Chaos beim Fusion Festival: Brände, Drogen und gewalttätige Ausschreitungen
Anna KrauseChaos beim Fusion Festival: Brände, Drogen und gewalttätige Ausschreitungen
Fusion Festival von Zwischenfällen und juristischen Problemen überschattet
In der vergangenen Woche sah sich das Fusion Festival mit zahlreichen Störungen und rechtlichen Schwierigkeiten konfrontiert. Die Behörden meldeten Sachbeschädigungen, Drogendelikte und eine vorübergehende Unterbrechung der Veranstaltung. Zehntausende Besucher waren von den Vorfällen betroffen.
Am Donnerstagabend wurde das Festival nach Ausbruch mehrerer Brände vorübergehend gestoppt. Alle 65.000 Besucher wurden aus Sicherheitsgründen auf einen nahegelegenen Flugplatz evakuiert. Die Veranstalter bestätigten später, dass der Abzug aller Teilnehmer bis Mittwoch abgeschlossen sein werde.

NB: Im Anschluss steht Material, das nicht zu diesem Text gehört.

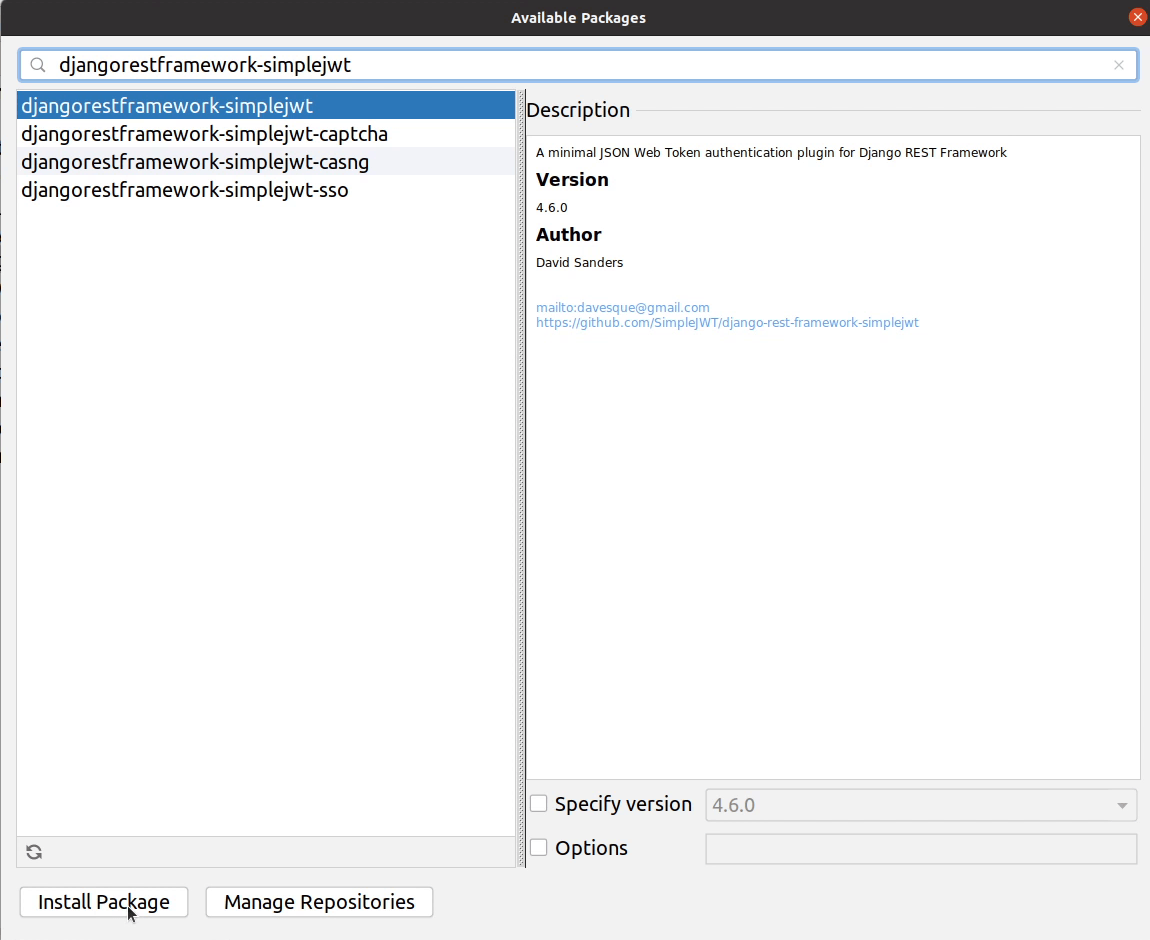The image size is (1150, 940).
Task: Select the djangorestframework-simplejwt-captcha package
Action: [x=204, y=134]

Die Polizei verzeichnete während des Festivals weitverbreitete Drogenaktivitäten. Beamte erstatteten acht Strafanzeigen wegen Drogenbesitzes oder -handels. Zollbeamte leiteten 24 Ermittlungsverfahren nach dem Betäubungsmittelgesetz und dem Cannabiskonsumgesetz ein. Beschlagnahmt wurden unter anderem Ecstasy-Tabletten, Kokain und Amphetamine.
Bei stichprobenartigen Kontrollen dokumentierten die Behörden zehn Straftaten und einen Ordnungswidrigkeitsfall, größtenteils im Zusammenhang mit Betäubungsmitteln. Verkehrskontrollen im Umfeld des Festivalgeländes förderten 48 Fälle von Drogenfahrten zutage. Bei einer Person stellte sich heraus, dass sie sich illegal in Deutschland aufhielt.
Eine mobile Polizeistation wurde beschädigt, als mehrere Personen mutmaßlich Graffiti auf die Außenwände sprühten. Der Sachschaden wurde auf etwa 500 Euro geschätzt. Ein Beamter, der den Vorfall filmen wollte, wurde angegriffen und erlitt leichte Verletzungen.
Die vorübergehende Unterbrechung des Festivals und die anschließenden Ermittlungen führten zu zahlreichen rechtlichen Schritten. Die Behörden bearbeiteten Fälle von Drogendelikten über Sachbeschädigung bis hin zu Körperverletzung. Die Veranstaltung endete mit dem planmäßigen Verlassen des Geländes durch alle Besucher bis zum festgesetzten Termin.